‘This is what has been interfering with my signals equipment.’
‘Not any longer, sir. I took the liberty of pulling that wire out of its alternator. It won’t cause any more harm.’
‘Get Jones in here.’
‘Sir.’ Finchin stepped outside and banged on the Signals Room door.
The Commander took the box out of the fake bird’s body and turned it over in his hands. He seemed entranced. He slid open a panel on the side. It was tightly packed with small metal cogs and wheels, which ticked like a watch mechanism. ‘Such a delicate instrument,’ he breathed in wonder. ‘See these?’ He tilted the box to show Marina two small glass phials of coloured liquid linked by copper wires to a tiny pressure gauge. ‘This blue one is a gas called sentium. The silver is philium. Even a thimbleful, when mixed, could keep this machine in the air for years. It’s so simple, and yet it’s never been done before.’

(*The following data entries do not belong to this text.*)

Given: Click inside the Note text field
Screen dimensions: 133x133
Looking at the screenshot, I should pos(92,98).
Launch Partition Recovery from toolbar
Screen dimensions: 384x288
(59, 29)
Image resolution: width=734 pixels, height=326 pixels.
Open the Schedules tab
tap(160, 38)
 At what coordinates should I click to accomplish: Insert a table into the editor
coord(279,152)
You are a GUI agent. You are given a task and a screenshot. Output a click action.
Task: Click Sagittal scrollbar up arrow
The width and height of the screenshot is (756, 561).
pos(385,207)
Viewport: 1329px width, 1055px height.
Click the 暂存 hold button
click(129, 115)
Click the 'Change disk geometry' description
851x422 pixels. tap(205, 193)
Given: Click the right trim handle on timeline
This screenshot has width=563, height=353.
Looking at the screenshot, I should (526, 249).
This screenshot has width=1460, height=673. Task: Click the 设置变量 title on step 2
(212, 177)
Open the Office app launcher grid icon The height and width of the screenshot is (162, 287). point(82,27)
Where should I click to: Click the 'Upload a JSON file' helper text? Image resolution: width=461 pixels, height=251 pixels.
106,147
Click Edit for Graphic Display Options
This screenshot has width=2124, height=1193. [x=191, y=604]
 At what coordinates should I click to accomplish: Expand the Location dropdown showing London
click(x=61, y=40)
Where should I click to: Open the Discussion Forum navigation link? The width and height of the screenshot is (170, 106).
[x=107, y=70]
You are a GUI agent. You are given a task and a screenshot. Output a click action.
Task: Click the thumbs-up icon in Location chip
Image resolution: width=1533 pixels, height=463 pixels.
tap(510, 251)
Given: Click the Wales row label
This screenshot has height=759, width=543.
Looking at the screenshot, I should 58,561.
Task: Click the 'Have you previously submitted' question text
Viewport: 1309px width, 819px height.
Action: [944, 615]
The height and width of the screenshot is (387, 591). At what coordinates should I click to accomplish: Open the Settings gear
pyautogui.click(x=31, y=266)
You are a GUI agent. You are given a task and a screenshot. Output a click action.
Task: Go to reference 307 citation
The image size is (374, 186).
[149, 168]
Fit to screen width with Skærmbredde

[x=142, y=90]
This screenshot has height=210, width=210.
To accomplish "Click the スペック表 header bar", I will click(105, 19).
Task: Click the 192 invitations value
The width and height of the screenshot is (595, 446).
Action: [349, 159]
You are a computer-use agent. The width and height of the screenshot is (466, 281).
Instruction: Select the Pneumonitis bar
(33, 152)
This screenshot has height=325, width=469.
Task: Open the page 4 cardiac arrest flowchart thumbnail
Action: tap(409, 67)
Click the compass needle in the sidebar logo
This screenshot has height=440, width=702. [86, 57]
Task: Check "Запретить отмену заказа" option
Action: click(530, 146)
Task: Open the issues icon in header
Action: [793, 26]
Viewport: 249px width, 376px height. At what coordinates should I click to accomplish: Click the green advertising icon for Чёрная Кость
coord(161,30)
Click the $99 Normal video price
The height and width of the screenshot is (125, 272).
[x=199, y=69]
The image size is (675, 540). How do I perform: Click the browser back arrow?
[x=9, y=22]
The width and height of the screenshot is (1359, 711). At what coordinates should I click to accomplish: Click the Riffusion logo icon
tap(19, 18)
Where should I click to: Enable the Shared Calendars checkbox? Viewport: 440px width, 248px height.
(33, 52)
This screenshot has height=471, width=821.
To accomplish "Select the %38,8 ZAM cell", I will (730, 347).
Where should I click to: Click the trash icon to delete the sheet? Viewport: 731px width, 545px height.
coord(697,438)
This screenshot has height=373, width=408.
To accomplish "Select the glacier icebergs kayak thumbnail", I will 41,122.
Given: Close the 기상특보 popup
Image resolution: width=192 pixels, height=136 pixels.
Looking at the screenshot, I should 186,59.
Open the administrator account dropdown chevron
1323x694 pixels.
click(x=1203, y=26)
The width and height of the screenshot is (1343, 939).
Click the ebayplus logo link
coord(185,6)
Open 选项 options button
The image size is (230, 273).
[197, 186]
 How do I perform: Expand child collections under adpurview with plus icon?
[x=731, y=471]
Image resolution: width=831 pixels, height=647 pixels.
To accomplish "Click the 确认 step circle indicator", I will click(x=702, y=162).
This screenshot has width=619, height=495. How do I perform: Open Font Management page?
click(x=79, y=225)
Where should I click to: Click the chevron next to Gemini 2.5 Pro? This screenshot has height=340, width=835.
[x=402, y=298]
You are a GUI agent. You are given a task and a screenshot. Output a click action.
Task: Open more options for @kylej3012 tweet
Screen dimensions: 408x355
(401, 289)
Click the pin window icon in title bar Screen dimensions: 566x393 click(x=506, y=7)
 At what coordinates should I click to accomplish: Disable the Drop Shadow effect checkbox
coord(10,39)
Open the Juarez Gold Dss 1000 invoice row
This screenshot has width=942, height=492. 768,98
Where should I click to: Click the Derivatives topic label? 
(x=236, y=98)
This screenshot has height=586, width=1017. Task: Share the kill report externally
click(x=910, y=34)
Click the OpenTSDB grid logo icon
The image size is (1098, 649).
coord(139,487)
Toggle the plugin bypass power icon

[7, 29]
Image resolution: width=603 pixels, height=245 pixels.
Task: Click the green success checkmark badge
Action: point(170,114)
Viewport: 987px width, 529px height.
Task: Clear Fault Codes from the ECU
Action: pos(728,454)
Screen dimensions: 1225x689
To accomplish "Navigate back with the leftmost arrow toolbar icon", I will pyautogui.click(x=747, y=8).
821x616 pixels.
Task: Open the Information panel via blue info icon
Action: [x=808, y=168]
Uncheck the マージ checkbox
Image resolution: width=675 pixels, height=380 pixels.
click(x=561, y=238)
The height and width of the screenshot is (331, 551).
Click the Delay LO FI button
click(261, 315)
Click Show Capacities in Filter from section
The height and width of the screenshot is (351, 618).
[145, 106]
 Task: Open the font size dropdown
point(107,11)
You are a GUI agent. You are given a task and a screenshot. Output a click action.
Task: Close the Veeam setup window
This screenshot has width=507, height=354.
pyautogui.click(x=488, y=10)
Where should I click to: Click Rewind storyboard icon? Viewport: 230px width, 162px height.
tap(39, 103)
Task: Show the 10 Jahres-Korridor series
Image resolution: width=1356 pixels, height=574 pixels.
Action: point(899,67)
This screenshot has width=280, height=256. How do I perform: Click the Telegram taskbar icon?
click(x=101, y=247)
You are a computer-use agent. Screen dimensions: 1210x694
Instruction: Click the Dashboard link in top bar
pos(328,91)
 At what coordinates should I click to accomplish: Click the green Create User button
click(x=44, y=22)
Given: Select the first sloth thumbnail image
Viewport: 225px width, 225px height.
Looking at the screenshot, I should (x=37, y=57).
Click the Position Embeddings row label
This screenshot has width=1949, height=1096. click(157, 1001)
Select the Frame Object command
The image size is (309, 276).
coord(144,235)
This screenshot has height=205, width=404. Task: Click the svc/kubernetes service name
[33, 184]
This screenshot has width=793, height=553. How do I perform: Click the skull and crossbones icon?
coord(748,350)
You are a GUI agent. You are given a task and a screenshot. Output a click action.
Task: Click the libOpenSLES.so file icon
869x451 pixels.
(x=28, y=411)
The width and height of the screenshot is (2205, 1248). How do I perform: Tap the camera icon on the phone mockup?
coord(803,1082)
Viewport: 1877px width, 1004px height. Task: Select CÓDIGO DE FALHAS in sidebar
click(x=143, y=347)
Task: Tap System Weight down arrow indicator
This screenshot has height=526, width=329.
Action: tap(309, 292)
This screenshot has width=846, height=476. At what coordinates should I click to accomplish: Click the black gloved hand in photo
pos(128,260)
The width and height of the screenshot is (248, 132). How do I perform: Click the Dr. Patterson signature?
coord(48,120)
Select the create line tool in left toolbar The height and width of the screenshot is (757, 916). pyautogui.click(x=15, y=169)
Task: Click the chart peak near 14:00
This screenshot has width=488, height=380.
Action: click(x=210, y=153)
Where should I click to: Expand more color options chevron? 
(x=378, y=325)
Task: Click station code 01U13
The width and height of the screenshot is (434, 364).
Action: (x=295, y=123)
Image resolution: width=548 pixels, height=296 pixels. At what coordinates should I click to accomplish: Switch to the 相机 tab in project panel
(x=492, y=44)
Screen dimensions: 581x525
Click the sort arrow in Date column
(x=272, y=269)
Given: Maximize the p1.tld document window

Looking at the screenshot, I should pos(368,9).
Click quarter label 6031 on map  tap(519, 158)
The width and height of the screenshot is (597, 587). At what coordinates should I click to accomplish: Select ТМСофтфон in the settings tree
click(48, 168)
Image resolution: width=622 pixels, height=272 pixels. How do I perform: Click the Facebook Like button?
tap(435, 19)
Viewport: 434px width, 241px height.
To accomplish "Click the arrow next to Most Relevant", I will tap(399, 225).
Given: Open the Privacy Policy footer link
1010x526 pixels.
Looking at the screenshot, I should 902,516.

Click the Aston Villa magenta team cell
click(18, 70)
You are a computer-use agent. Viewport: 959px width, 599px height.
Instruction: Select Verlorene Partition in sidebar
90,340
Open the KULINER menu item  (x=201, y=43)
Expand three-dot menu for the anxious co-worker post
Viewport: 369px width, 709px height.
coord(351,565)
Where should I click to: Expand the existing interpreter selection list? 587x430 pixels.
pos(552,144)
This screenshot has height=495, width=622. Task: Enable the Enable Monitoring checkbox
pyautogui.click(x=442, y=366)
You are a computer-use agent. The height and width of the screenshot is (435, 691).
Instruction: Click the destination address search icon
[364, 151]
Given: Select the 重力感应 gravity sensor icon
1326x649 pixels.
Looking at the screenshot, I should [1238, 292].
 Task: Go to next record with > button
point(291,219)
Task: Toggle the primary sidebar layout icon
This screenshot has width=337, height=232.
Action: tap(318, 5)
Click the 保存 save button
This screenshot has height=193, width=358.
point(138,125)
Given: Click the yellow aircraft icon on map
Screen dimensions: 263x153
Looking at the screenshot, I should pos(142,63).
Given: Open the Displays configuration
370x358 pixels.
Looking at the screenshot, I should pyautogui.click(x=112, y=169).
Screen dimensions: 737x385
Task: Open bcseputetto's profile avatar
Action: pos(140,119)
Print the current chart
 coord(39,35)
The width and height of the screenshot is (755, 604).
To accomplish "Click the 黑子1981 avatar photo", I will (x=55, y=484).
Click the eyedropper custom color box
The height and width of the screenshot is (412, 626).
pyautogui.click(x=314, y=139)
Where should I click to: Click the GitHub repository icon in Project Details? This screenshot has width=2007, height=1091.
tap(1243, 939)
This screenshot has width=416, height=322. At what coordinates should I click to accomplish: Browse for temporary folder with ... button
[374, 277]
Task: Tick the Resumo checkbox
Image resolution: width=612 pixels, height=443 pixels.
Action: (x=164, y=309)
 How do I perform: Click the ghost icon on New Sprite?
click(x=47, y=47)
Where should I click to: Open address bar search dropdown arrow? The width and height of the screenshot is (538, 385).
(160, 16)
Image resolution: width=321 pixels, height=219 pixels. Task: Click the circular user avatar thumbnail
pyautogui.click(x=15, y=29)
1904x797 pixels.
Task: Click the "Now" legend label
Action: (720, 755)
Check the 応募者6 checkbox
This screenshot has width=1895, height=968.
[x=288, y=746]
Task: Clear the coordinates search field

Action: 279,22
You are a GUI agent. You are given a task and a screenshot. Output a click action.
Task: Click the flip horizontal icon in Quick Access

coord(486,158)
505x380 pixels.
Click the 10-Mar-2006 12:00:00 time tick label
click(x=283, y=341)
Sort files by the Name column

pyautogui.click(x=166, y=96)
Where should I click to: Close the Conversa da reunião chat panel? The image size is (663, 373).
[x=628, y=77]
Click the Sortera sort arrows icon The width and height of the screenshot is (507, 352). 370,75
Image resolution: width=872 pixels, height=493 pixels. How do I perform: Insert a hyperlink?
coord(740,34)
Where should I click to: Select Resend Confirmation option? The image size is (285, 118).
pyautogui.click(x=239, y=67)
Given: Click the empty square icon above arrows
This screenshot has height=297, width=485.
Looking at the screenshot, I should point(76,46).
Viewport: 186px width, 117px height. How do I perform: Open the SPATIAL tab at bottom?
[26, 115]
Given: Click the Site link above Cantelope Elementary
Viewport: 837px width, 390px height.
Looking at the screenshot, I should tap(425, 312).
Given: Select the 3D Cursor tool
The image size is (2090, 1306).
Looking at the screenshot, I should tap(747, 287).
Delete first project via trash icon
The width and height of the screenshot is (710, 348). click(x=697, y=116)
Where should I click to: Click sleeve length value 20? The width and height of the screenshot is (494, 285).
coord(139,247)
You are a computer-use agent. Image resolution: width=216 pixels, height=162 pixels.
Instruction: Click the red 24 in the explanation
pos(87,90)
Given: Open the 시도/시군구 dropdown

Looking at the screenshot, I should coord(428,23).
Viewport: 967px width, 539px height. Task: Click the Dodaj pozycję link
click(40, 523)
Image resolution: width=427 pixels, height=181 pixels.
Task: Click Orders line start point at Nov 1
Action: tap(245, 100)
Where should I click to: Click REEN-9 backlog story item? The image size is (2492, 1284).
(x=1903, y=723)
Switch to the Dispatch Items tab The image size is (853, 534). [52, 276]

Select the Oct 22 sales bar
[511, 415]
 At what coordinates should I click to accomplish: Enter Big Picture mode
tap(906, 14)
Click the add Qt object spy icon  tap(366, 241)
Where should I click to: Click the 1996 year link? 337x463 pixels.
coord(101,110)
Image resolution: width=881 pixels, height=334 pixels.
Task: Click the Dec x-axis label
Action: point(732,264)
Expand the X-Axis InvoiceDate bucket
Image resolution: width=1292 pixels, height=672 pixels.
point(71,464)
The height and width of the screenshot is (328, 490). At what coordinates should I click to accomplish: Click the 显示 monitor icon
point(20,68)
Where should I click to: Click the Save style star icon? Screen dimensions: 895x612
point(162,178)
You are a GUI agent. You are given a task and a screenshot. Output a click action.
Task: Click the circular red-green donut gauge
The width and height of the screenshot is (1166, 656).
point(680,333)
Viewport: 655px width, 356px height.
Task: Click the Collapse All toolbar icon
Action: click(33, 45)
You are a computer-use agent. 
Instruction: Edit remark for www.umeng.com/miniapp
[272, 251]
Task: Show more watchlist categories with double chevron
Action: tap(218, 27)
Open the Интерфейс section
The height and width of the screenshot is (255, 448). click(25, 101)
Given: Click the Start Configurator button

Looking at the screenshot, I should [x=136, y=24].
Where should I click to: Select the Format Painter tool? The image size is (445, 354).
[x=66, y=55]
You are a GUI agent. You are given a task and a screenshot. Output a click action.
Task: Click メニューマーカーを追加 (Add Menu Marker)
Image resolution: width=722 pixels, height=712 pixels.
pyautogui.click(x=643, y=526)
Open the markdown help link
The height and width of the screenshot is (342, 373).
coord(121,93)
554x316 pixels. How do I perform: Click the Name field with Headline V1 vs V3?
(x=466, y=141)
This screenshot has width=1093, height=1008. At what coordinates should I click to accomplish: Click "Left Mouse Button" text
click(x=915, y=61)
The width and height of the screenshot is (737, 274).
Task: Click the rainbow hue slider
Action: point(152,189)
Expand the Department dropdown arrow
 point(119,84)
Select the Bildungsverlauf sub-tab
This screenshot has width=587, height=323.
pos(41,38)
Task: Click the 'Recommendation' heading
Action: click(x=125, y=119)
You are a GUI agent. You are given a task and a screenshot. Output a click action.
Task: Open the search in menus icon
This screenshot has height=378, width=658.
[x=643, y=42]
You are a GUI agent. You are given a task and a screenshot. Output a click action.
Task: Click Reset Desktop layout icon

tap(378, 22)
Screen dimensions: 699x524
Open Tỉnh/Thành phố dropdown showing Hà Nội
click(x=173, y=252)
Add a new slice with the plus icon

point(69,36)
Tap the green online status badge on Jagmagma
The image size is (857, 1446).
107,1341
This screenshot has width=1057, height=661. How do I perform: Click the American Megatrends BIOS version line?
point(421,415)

‘Why not?’ Marina was fascinated by the whirring of the cogs. Behind them a small leather pouch inflated and emptied like a lung.
‘Those gases are very rare. There’s only one place in the world where they exist.’
Finchin coughed. Marina looked up to see Jones’s shocked face. Of course. He would have had his listening equipment on and would not have known what had happened to her.
‘Jones. Get on to Room 40. Don’t worry, we’ve solved the problem of the signal being jammed. Send them a message using the Nephilim code. It’s in your code book, only move all the settings to the left two spaces. Can you handle that?’
Jones nodded. He looked tense. ‘What should I say, sir?’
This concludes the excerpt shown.